▸ REQUIRED WORK: Convert the records below, starting at the first line and ending at the line containing "coord(179,529)", into a Markdown table with the columns Index and Entry, one row per line, numbered in order. Omit blank lines and all pictures.
▶
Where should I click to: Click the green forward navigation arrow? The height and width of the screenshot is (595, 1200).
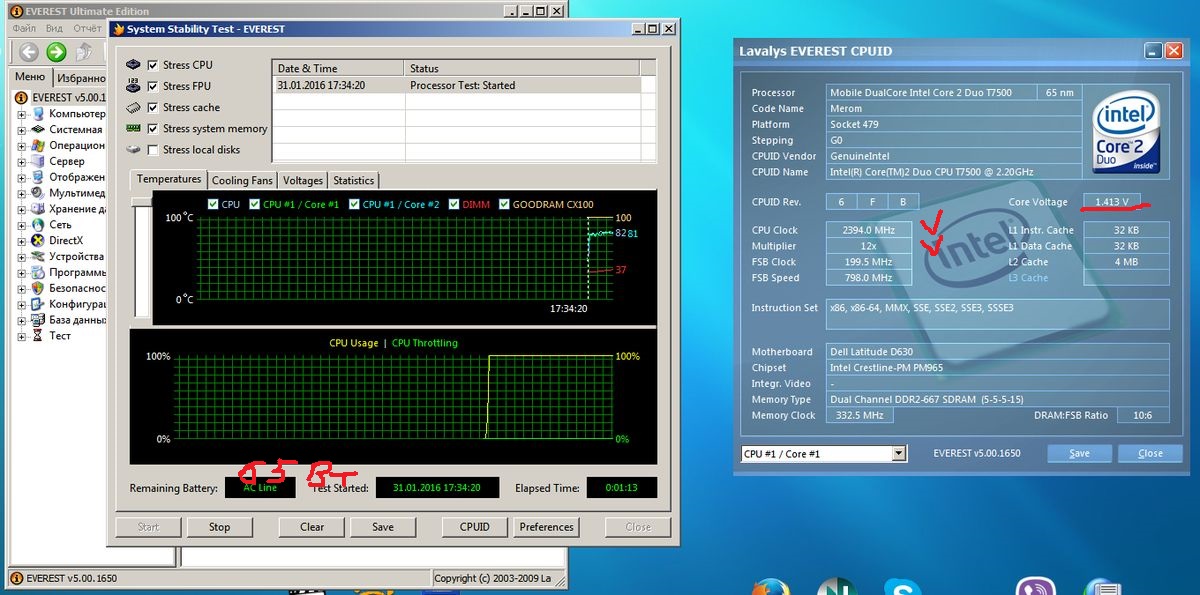click(x=56, y=52)
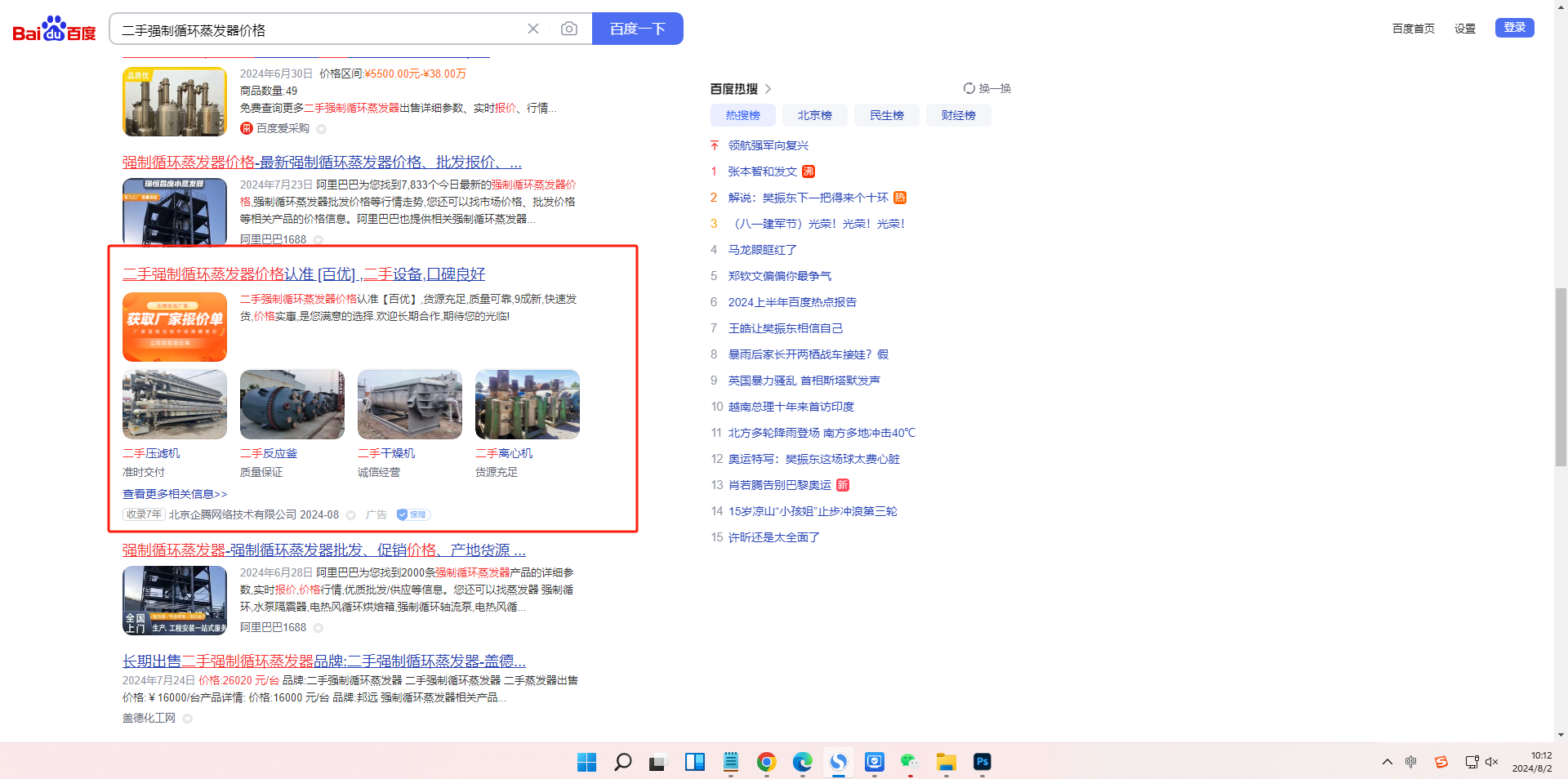This screenshot has height=779, width=1568.
Task: Click the camera image search icon
Action: click(569, 29)
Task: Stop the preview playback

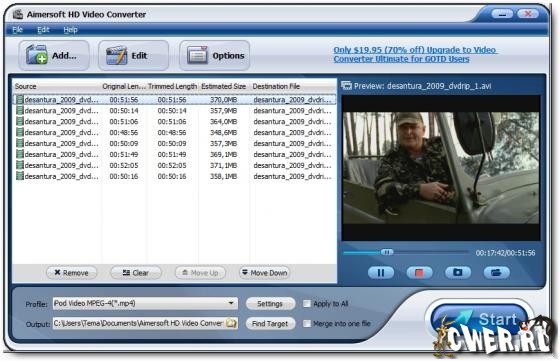Action: click(x=419, y=272)
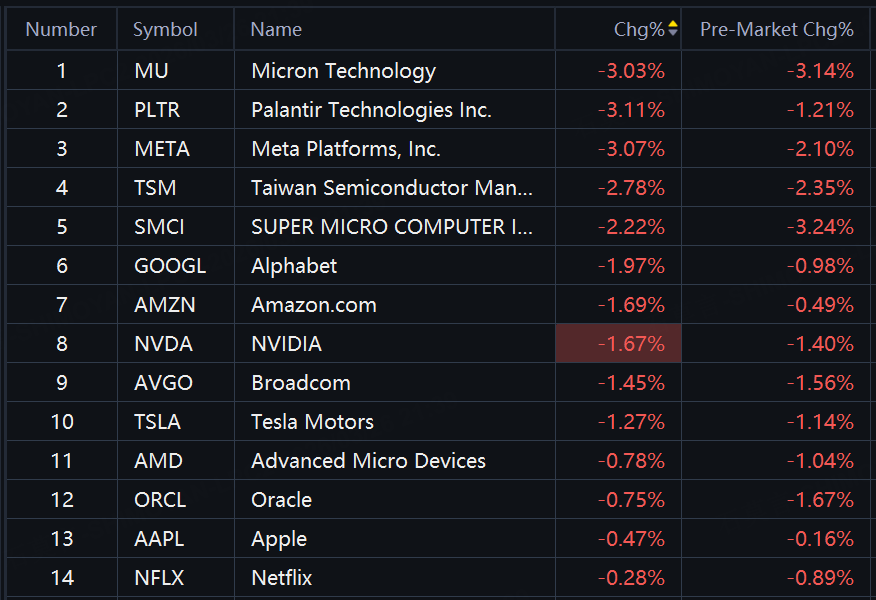Select Palantir Technologies Inc. row

371,110
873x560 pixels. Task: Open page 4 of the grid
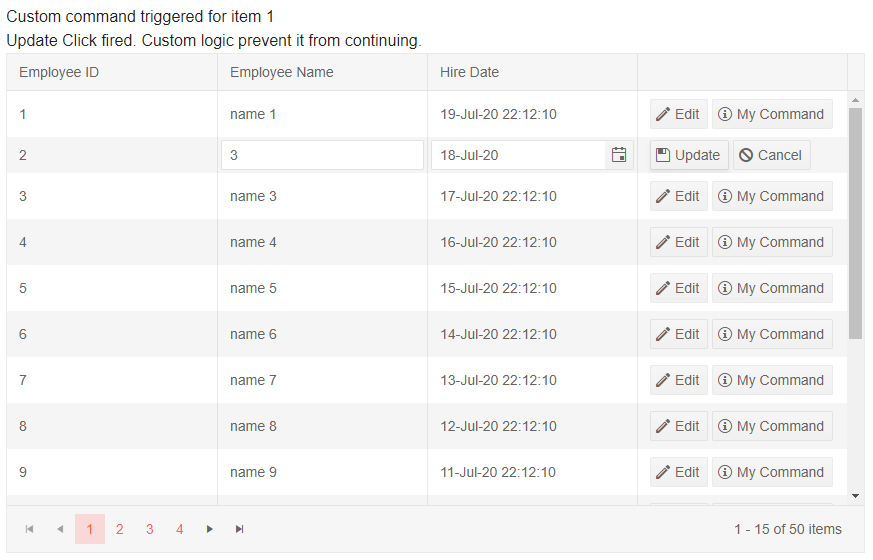coord(179,529)
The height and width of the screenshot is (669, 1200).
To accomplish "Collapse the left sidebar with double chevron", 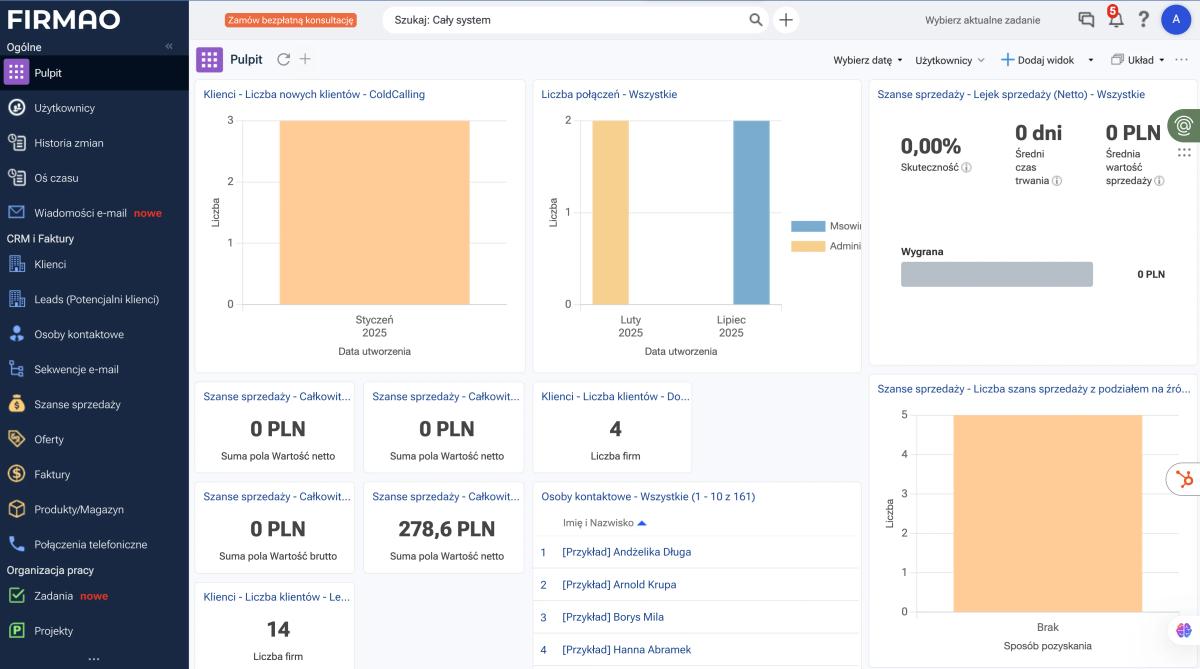I will 169,47.

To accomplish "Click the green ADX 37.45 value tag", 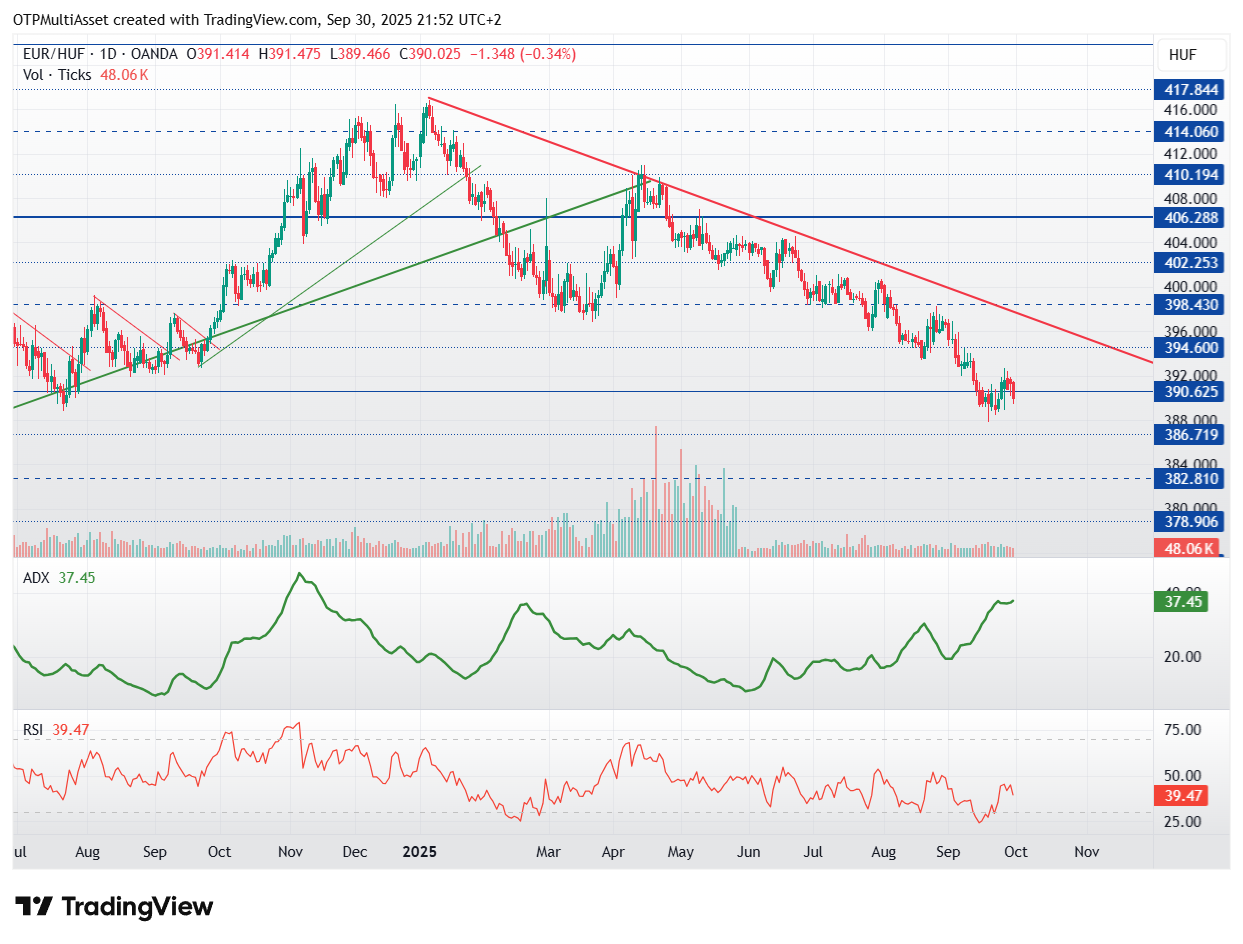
◀
▸ OUTPUT:
| Index | Entry |
|---|---|
| 1 | Where should I click to: Click the green forward navigation arrow? The height and width of the screenshot is (595, 1200). |
| 2 | click(x=56, y=52) |
| 3 | This screenshot has height=779, width=1568. |
| 4 | Task: Click the camera image search icon |
| 5 | Action: click(569, 29) |
| 6 | Task: Stop the preview playback |
| 7 | Action: click(x=419, y=272) |
| 8 | Select Palantir Technologies Inc. row |
| 9 | 371,110 |
| 10 | 873x560 pixels. Task: Open page 4 of the grid |
| 11 | coord(179,529) |